Budki Borovskiye
Budki Borovskiye | |
---|---|
Village | |
Coordinates: 51°07′N 27°18′E / 51.117°N 27.300°E | |
Country | Ukraine |
Oblast | Rivne Oblast |
Raion | Sarny Raion |
Budki Borovskiye (Polish: Borowskie Budki; or, Budki Borowskie) is a village in Rivne Oblast, Ukraine.
Between the world wars, the village was part of the Second Polish Republic.
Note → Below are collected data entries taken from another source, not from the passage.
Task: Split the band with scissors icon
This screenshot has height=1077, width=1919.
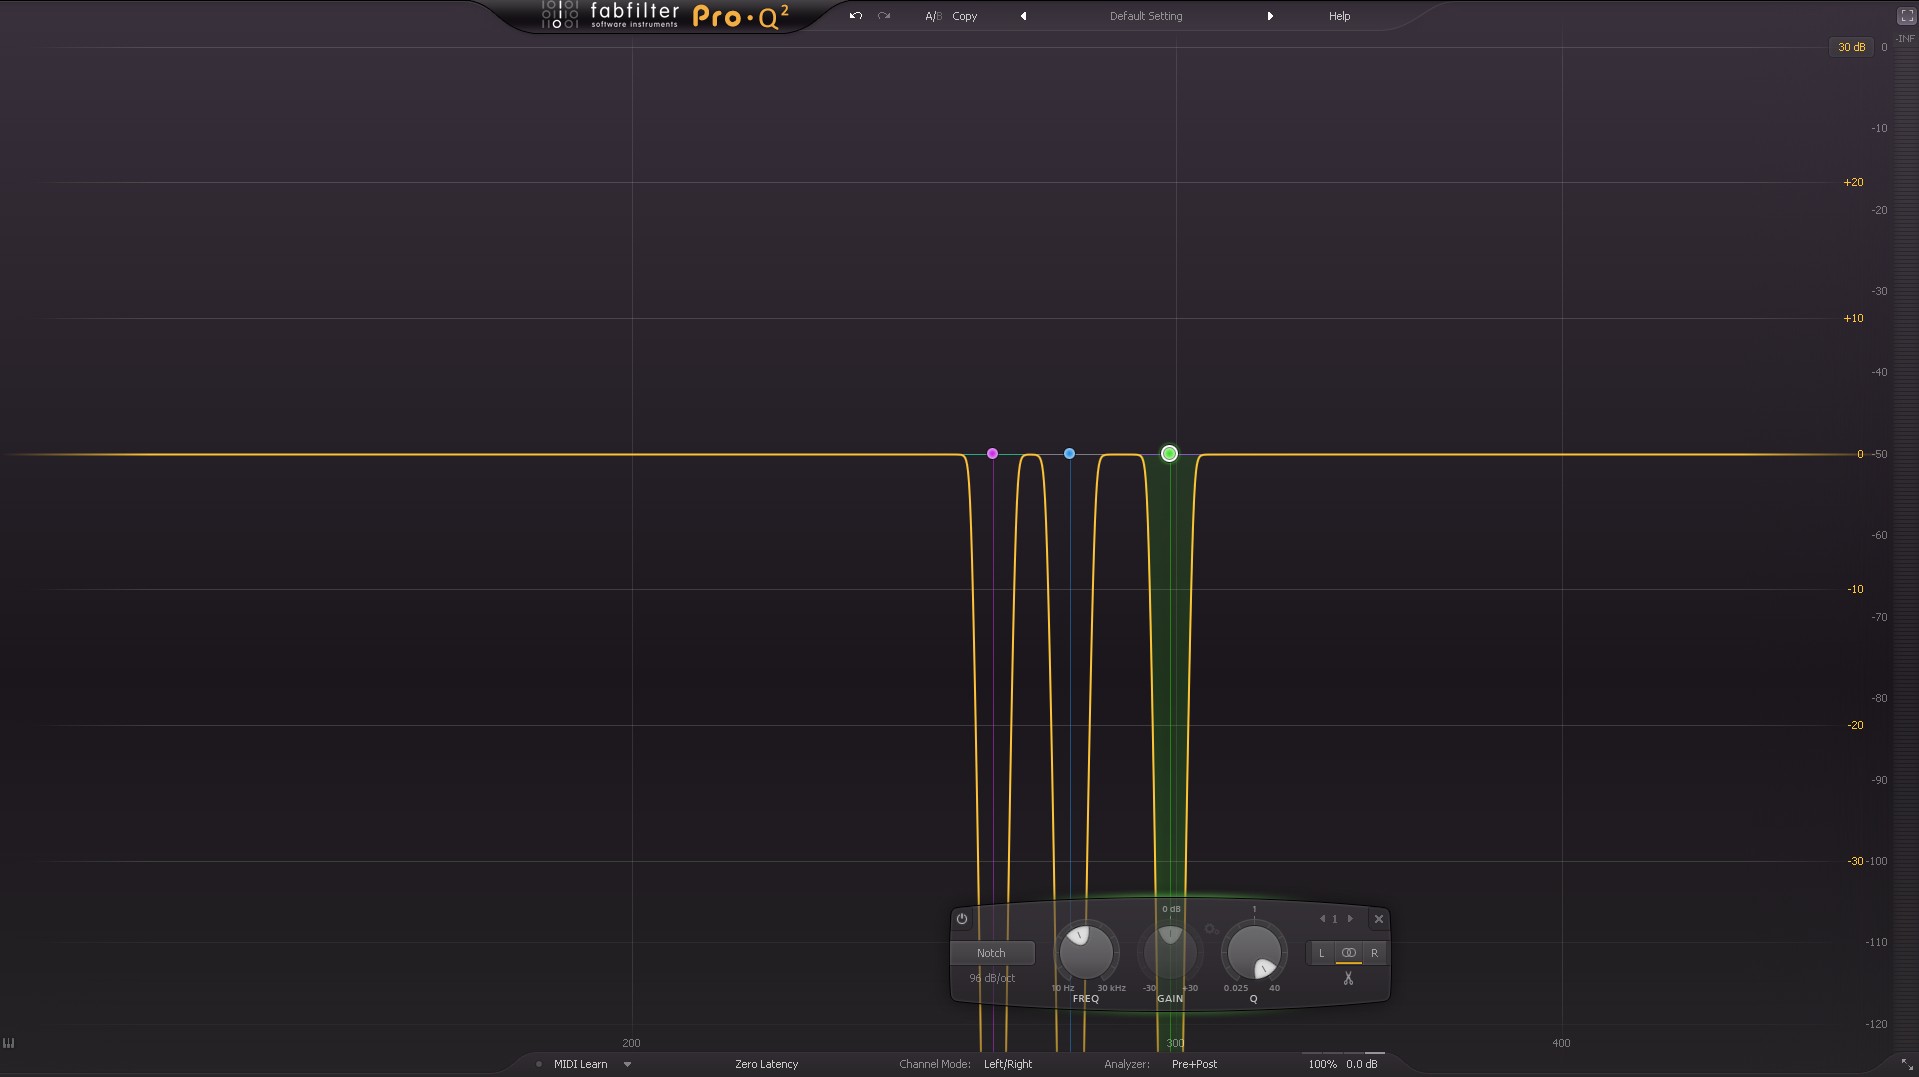Action: pyautogui.click(x=1348, y=979)
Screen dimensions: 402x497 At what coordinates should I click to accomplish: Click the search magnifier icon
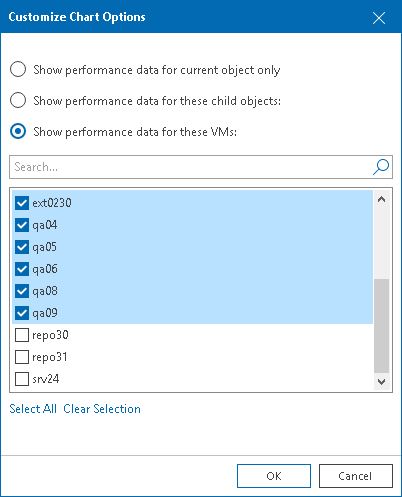click(381, 167)
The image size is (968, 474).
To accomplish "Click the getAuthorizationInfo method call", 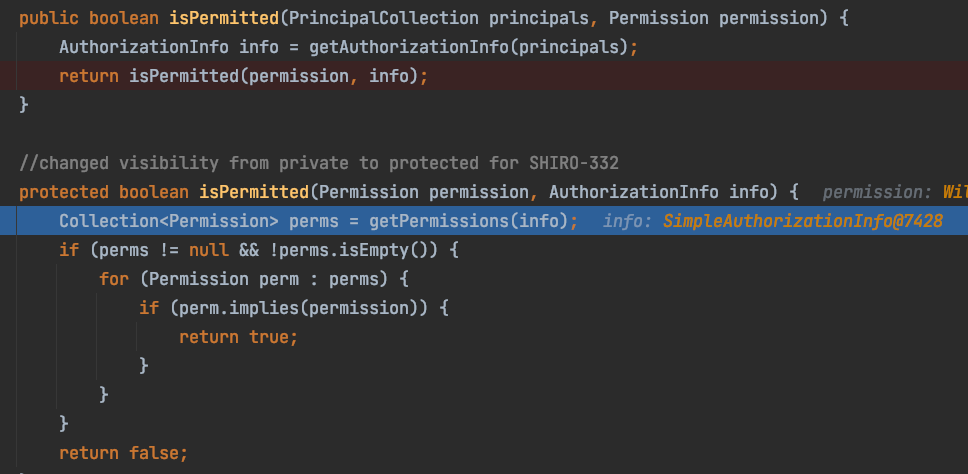I will pos(409,47).
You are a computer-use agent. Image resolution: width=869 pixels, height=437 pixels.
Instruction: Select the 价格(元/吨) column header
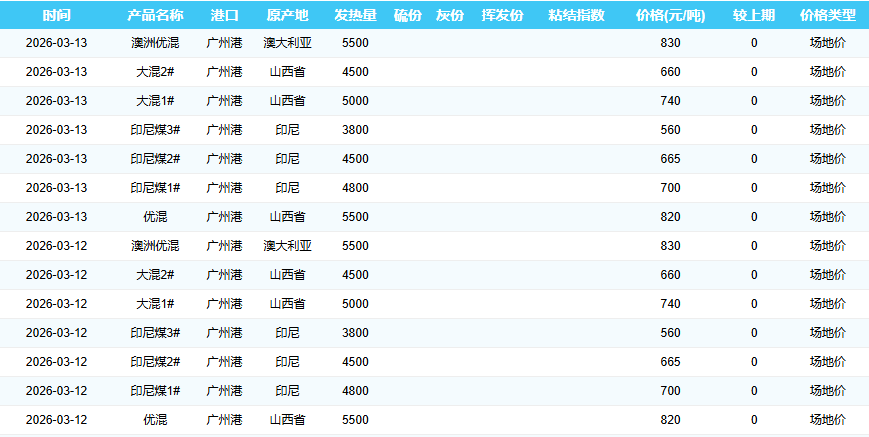[670, 15]
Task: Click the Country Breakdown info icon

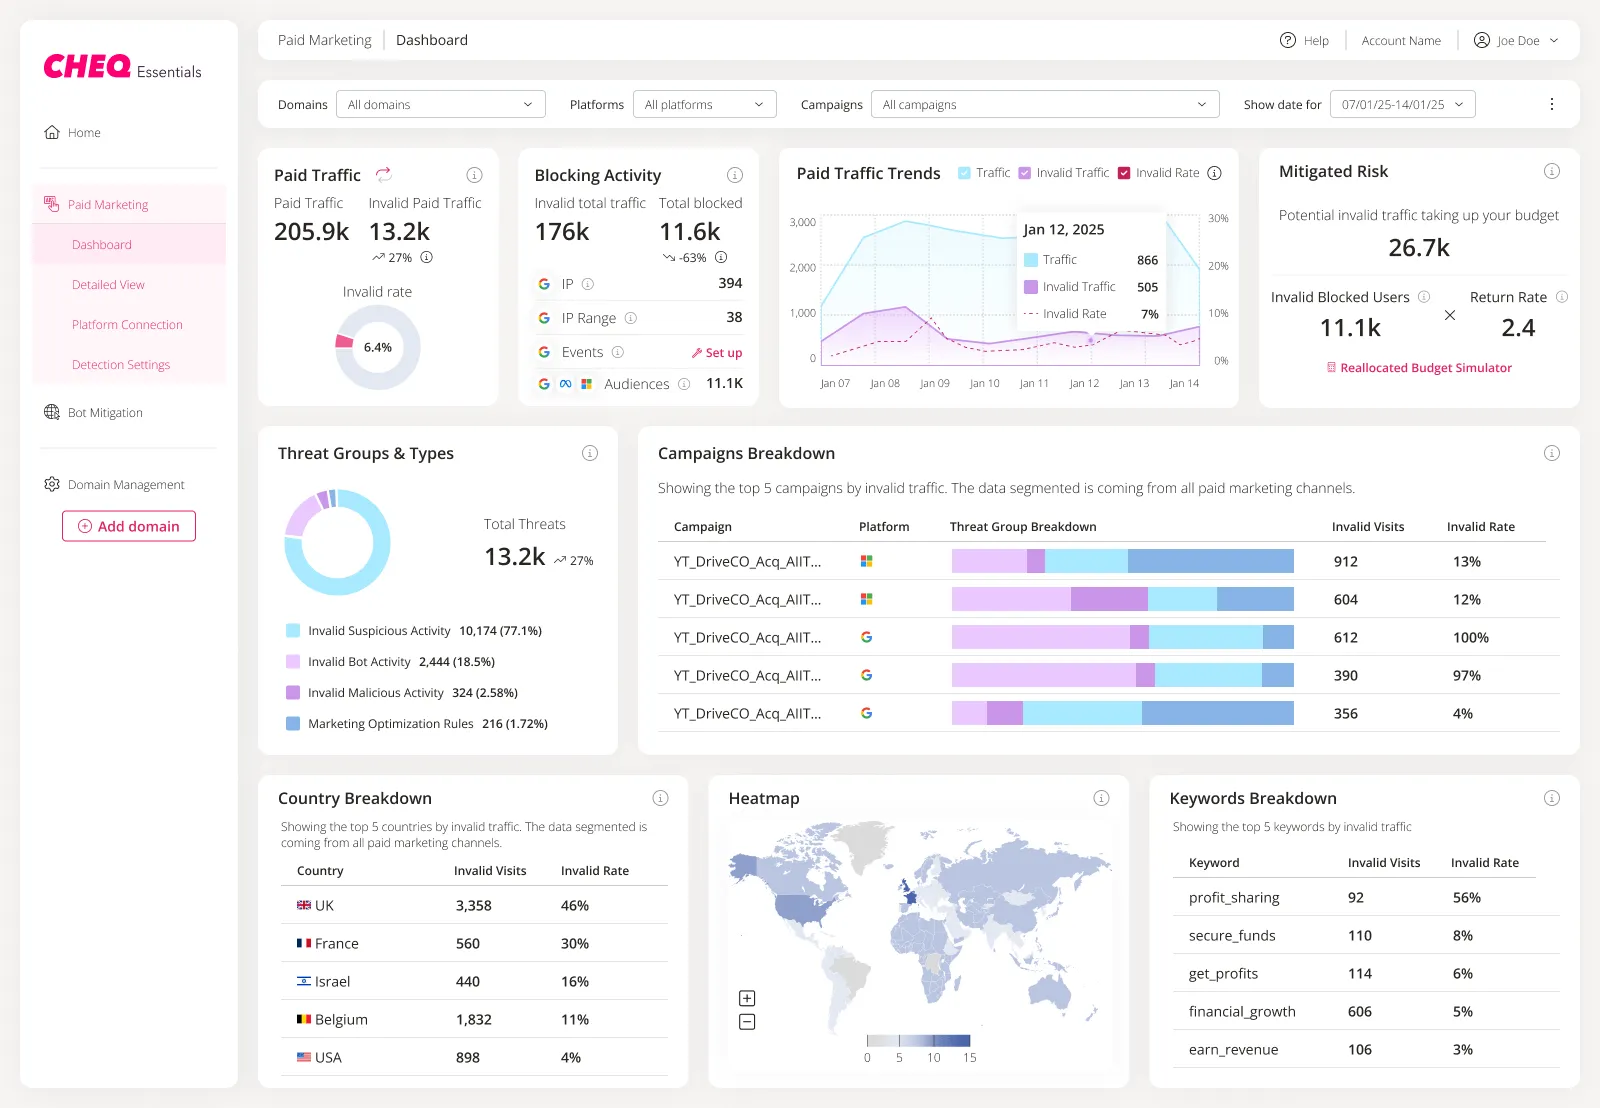Action: (660, 798)
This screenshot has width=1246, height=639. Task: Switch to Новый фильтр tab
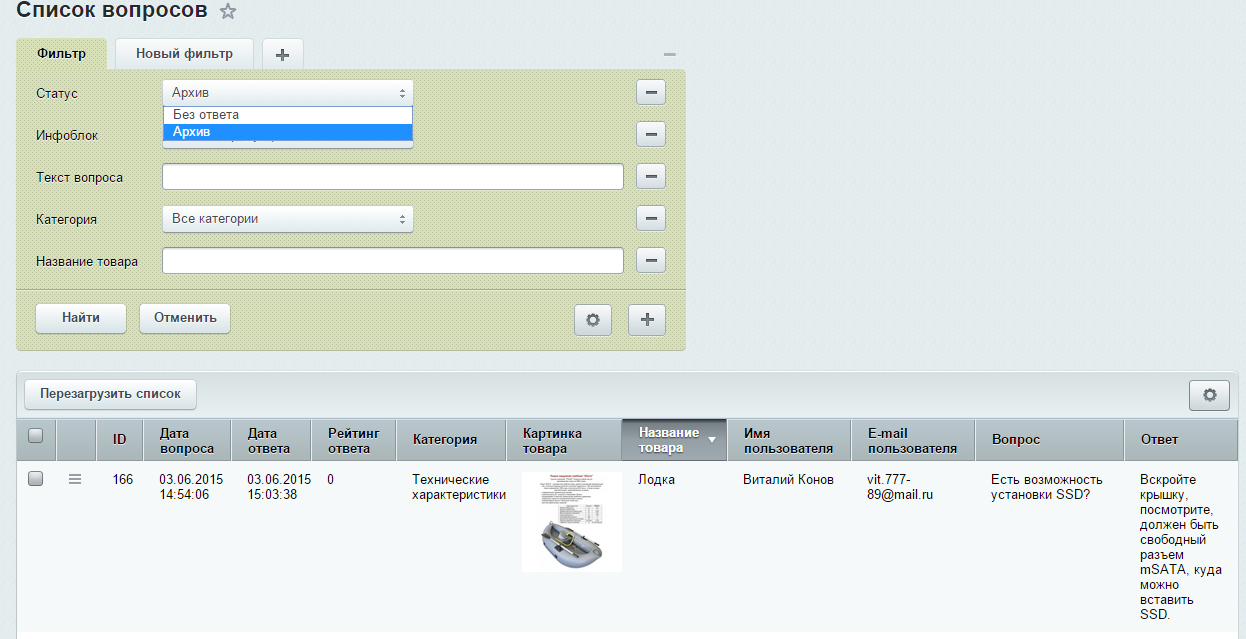point(184,54)
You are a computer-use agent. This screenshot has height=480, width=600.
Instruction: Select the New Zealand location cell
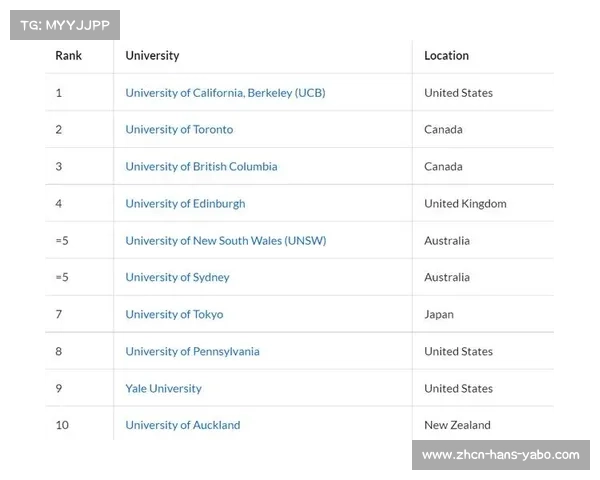pyautogui.click(x=457, y=425)
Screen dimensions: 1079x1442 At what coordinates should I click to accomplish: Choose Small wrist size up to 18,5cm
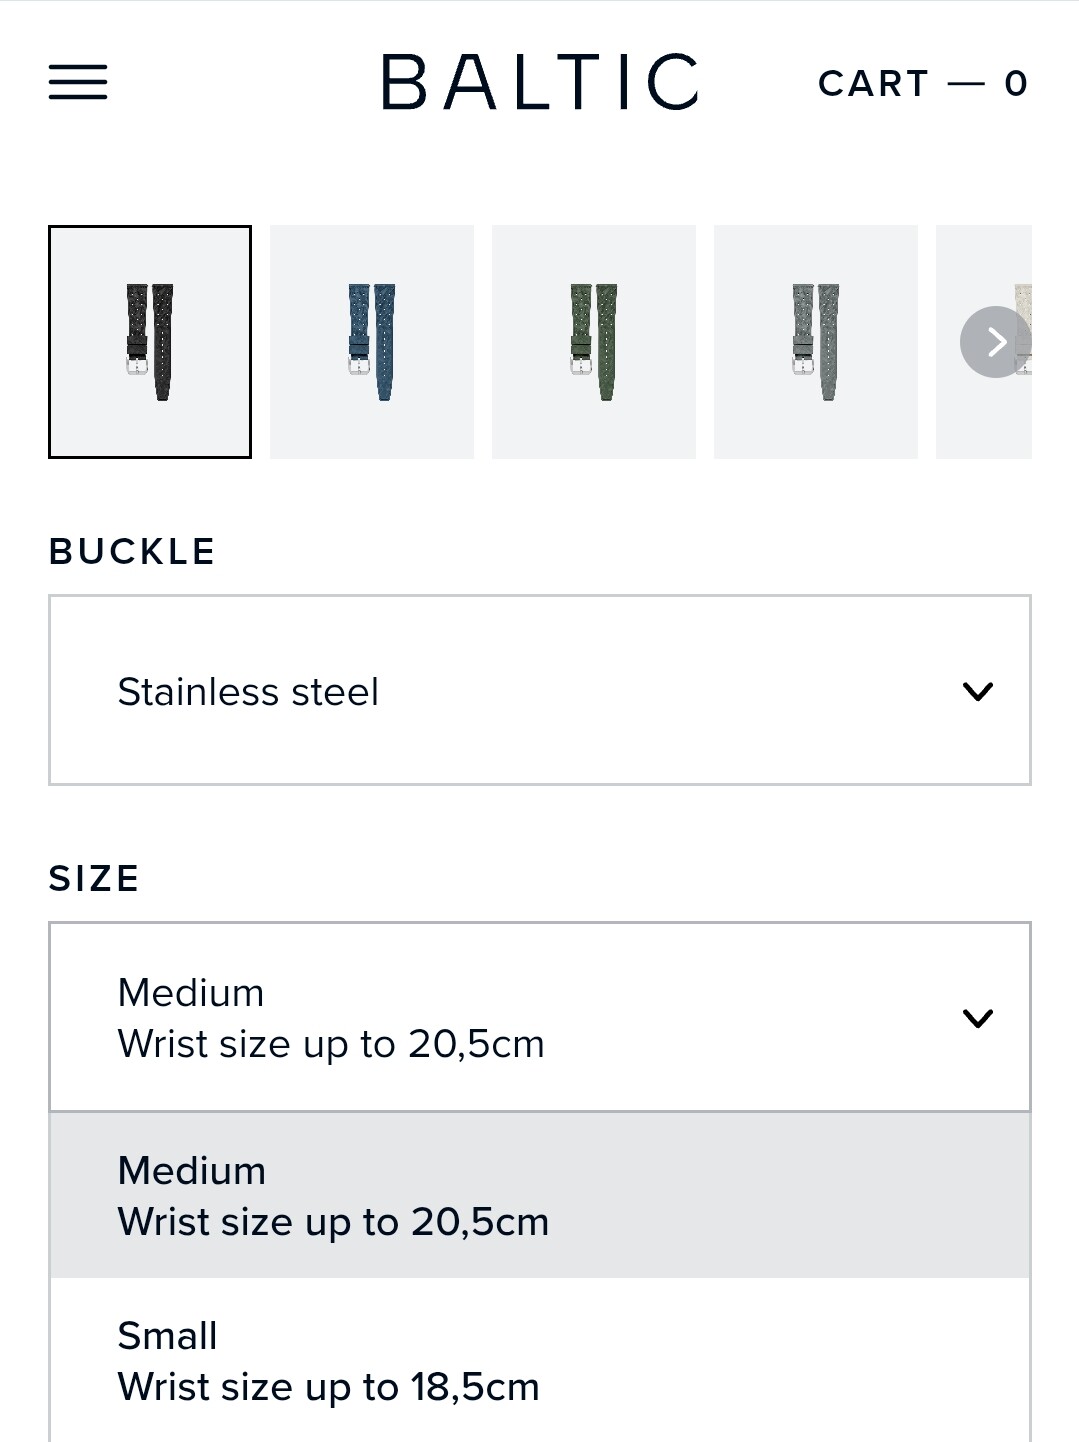(539, 1361)

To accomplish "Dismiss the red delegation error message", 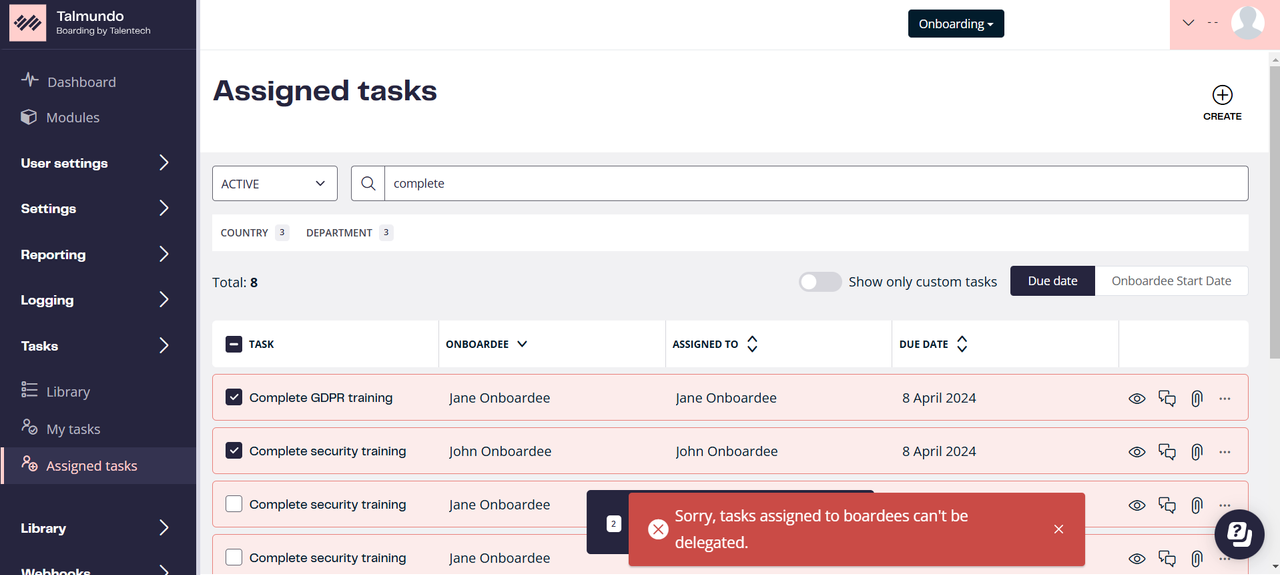I will [1058, 529].
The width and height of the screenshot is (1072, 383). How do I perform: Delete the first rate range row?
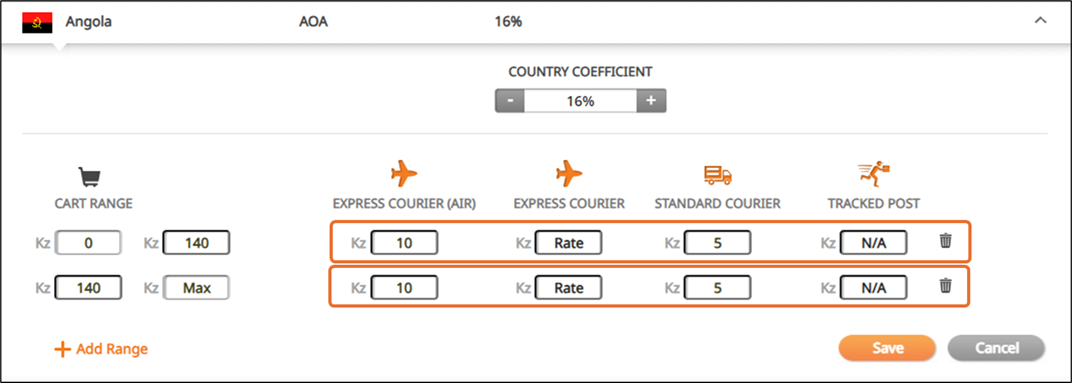[x=946, y=241]
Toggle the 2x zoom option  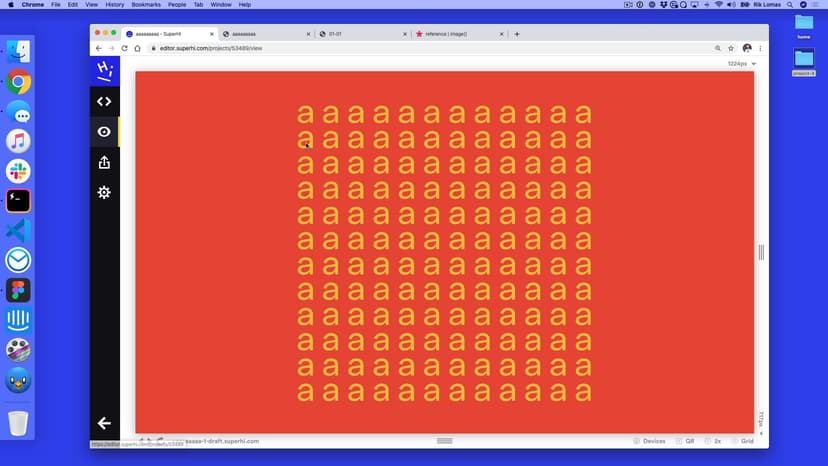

It was located in Gmina Kisorycze, Sarny County, in Wołyń Voivodeship; until the 1939 Soviet invasion of Poland.
During the wave of massacres of Poles in Volhynia between 1942 and 1945 the village was one of hundreds of sites of mass killings by the UPA death squads aided by the local Ukrainians.[1] On December 6–7, 1943, the Polish inhabitants of Budki were slaughtered, numbering at around fifty.[1] Those who survived, hidden in the forest, were later threatened with death by their Ukrainian neighbours and left the area.[1] The war history of the village was written about by Kazimierz Garbowski (January 1928 in Budki Borowskie — 2000, Warsaw), author of a memoir collected between 1990-1998.
External links
[edit]- ^ a b c (in Polish) Edmund W. Masajada, Fragmenty wspomnień Kazimierza Garbowskiego Archived September 6, 2008, at the Wayback Machine (Excerpts from memoir of Kazimierz Garbowski)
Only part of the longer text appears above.